Copy the listing below, substituting "desktop automation agent" for each occurrence of "computer-use agent" and leaving all other text unchanged.

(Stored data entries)
%%
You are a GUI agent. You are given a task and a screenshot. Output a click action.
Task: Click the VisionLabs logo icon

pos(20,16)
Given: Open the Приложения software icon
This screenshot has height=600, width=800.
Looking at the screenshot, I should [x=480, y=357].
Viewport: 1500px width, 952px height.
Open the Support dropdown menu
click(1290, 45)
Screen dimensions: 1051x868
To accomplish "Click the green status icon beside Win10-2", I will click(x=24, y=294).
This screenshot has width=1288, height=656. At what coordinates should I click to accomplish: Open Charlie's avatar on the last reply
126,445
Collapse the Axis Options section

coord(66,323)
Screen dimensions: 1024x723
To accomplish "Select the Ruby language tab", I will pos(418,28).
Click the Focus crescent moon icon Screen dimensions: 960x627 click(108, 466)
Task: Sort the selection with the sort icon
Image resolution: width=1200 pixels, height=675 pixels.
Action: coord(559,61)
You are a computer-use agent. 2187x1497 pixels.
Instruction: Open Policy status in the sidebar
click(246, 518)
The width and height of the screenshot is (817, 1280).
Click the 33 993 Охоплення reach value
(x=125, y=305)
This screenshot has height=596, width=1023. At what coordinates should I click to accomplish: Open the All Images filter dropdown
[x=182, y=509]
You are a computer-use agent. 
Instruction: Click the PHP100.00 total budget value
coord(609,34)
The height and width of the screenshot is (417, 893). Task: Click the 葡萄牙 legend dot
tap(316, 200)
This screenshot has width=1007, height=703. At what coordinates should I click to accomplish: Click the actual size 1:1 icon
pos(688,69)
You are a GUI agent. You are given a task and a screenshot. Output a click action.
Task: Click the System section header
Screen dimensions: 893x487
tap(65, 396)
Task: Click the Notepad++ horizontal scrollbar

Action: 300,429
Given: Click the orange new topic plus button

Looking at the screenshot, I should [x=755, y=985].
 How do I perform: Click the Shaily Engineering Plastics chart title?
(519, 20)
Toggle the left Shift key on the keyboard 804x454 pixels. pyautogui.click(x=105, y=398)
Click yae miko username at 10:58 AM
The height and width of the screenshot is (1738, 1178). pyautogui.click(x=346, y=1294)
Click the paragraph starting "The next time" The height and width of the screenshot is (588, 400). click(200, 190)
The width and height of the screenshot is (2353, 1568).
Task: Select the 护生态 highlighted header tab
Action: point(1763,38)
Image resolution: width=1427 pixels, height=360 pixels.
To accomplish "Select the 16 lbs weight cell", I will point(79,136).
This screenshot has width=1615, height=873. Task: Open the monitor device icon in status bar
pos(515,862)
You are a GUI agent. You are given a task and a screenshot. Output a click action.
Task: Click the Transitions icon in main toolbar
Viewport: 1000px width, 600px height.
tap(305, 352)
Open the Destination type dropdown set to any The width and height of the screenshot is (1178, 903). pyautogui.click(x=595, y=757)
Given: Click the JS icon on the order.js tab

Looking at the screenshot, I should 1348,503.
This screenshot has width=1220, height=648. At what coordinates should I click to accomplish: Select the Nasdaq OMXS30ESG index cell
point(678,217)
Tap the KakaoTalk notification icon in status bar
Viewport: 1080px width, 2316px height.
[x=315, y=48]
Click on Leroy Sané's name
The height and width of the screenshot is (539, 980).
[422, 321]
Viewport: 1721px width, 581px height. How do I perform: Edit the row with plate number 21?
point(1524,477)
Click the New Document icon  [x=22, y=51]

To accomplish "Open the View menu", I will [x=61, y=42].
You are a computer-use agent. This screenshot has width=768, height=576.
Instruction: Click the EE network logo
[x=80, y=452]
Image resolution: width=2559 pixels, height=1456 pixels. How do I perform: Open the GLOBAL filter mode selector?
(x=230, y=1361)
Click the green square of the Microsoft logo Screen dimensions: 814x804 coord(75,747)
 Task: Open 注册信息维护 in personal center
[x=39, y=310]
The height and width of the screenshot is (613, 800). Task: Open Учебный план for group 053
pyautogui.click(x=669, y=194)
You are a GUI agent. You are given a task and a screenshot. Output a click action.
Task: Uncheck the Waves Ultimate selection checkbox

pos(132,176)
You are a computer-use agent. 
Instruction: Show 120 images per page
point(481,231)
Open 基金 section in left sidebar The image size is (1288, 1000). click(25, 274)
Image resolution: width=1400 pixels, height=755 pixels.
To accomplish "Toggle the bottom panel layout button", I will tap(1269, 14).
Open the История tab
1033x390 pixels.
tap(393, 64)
%%
## [Result for this task]
You are a GUI agent. You are given a task and a screenshot. Output a click action.
Task: Click the VisionLabs logo icon

pos(20,16)
Given: Open the Приложения software icon
This screenshot has height=600, width=800.
Looking at the screenshot, I should [x=480, y=357].
Viewport: 1500px width, 952px height.
Open the Support dropdown menu
click(1290, 45)
Screen dimensions: 1051x868
To accomplish "Click the green status icon beside Win10-2", I will click(x=24, y=294).
This screenshot has width=1288, height=656. At what coordinates should I click to accomplish: Open Charlie's avatar on the last reply
126,445
Collapse the Axis Options section

coord(66,323)
Screen dimensions: 1024x723
To accomplish "Select the Ruby language tab", I will pos(418,28).
Click the Focus crescent moon icon Screen dimensions: 960x627 click(108, 466)
Task: Sort the selection with the sort icon
Image resolution: width=1200 pixels, height=675 pixels.
Action: coord(559,61)
You are a desktop automation agent. 2187x1497 pixels.
Instruction: Open Policy status in the sidebar
click(246, 518)
The width and height of the screenshot is (817, 1280).
Click the 33 993 Охоплення reach value
(x=125, y=305)
This screenshot has height=596, width=1023. At what coordinates should I click to accomplish: Open the All Images filter dropdown
[x=182, y=509]
You are a desktop automation agent. 
Instruction: Click the PHP100.00 total budget value
coord(609,34)
The height and width of the screenshot is (417, 893). Task: Click the 葡萄牙 legend dot
tap(316, 200)
This screenshot has width=1007, height=703. At what coordinates should I click to accomplish: Click the actual size 1:1 icon
pos(688,69)
You are a GUI agent. You are given a task and a screenshot. Output a click action.
Task: Click the System section header
Screen dimensions: 893x487
tap(65, 396)
Task: Click the Notepad++ horizontal scrollbar

Action: 300,429
Given: Click the orange new topic plus button

Looking at the screenshot, I should [x=755, y=985].
 How do I perform: Click the Shaily Engineering Plastics chart title?
(519, 20)
Toggle the left Shift key on the keyboard 804x454 pixels. pyautogui.click(x=105, y=398)
Click yae miko username at 10:58 AM
The height and width of the screenshot is (1738, 1178). pyautogui.click(x=346, y=1294)
Click the paragraph starting "The next time" The height and width of the screenshot is (588, 400). click(200, 190)
The width and height of the screenshot is (2353, 1568).
Task: Select the 护生态 highlighted header tab
Action: point(1763,38)
Image resolution: width=1427 pixels, height=360 pixels.
To accomplish "Select the 16 lbs weight cell", I will point(79,136).
This screenshot has width=1615, height=873. Task: Open the monitor device icon in status bar
pos(515,862)
You are a GUI agent. You are given a task and a screenshot. Output a click action.
Task: Click the Transitions icon in main toolbar
Viewport: 1000px width, 600px height.
tap(305, 352)
Open the Destination type dropdown set to any The width and height of the screenshot is (1178, 903). pyautogui.click(x=595, y=757)
Given: Click the JS icon on the order.js tab

Looking at the screenshot, I should 1348,503.
This screenshot has width=1220, height=648. At what coordinates should I click to accomplish: Select the Nasdaq OMXS30ESG index cell
point(678,217)
Tap the KakaoTalk notification icon in status bar
Viewport: 1080px width, 2316px height.
[x=315, y=48]
Click on Leroy Sané's name
The height and width of the screenshot is (539, 980).
[422, 321]
Viewport: 1721px width, 581px height. How do I perform: Edit the row with plate number 21?
point(1524,477)
Click the New Document icon  [x=22, y=51]

To accomplish "Open the View menu", I will [x=61, y=42].
You are a desktop automation agent. This screenshot has width=768, height=576.
Instruction: Click the EE network logo
[x=80, y=452]
Image resolution: width=2559 pixels, height=1456 pixels. How do I perform: Open the GLOBAL filter mode selector?
(x=230, y=1361)
Click the green square of the Microsoft logo Screen dimensions: 814x804 coord(75,747)
 Task: Open 注册信息维护 in personal center
[x=39, y=310]
The height and width of the screenshot is (613, 800). Task: Open Учебный план for group 053
pyautogui.click(x=669, y=194)
You are a GUI agent. You are given a task and a screenshot. Output a click action.
Task: Uncheck the Waves Ultimate selection checkbox

pos(132,176)
You are a desktop automation agent. 
Instruction: Show 120 images per page
point(481,231)
Open 基金 section in left sidebar The image size is (1288, 1000). click(25, 274)
Image resolution: width=1400 pixels, height=755 pixels.
To accomplish "Toggle the bottom panel layout button", I will tap(1269, 14).
Open the История tab
1033x390 pixels.
tap(393, 64)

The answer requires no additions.